Consider Being a Stem Cell Donor or a Blood Donor


“You need a stem cell (bone marrow)” transplant”.  Those are chilling words that many people suffering from “blood cancers” hear nowadays.  The words are not chilling because of the need for the transplant as they are words that offer hope.  No, they are chilling because it means  a donor has to be found and that is no easy task.

Unlike blood transfusions that rely on simple factors like blood type, stem cell transplants rely on a large number of genetic factors; simply having the same blood type as a transplant recipient doesn’t enter the picture.   The best candidates for a donor are the recipient’s siblings and family members but that is no guarantee a match will be found.  Some patients are very lucky in that a family donor is a perfect match but many more have to rely on the larger population as a whole.  And this is where the problem lies as simply not enough people are registered as stem cell donors.  Moreover, the problem is magnified for certain ethnic segments of the population as donor registrations in those populations are virtually non-existent.

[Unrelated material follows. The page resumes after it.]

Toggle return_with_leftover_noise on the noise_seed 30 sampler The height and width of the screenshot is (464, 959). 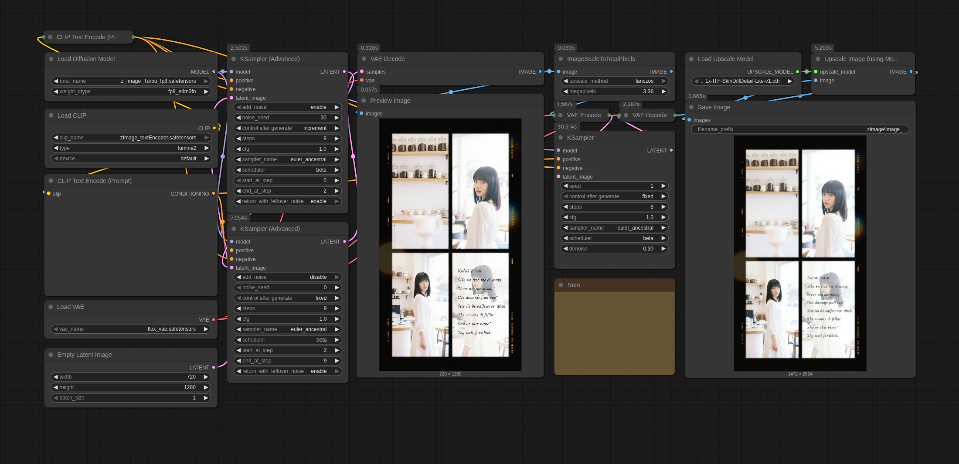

Why don’t people register as stem cell donors?  That’s hard to say but there is a preconception out there that the donation procedure is “painful”.  The process of donating stem cells, if you are selected as a donor, is not much more rigorous than donating blood (which is also something that people should do more often).  Yes, there can be some discomfort involved but the days of having a needle painfully jabbed into your hip bone are long gone.  A few hours connected to a “cell separation” machine are all that is required.

Itgroove family members have been touched by this need and, thankfully, a family donor was found.  But many others are not so lucky.

So, this is a simple plea … register as both a blood donor and a stem cell donor.  This simple, generous act could literally be a lifesaver!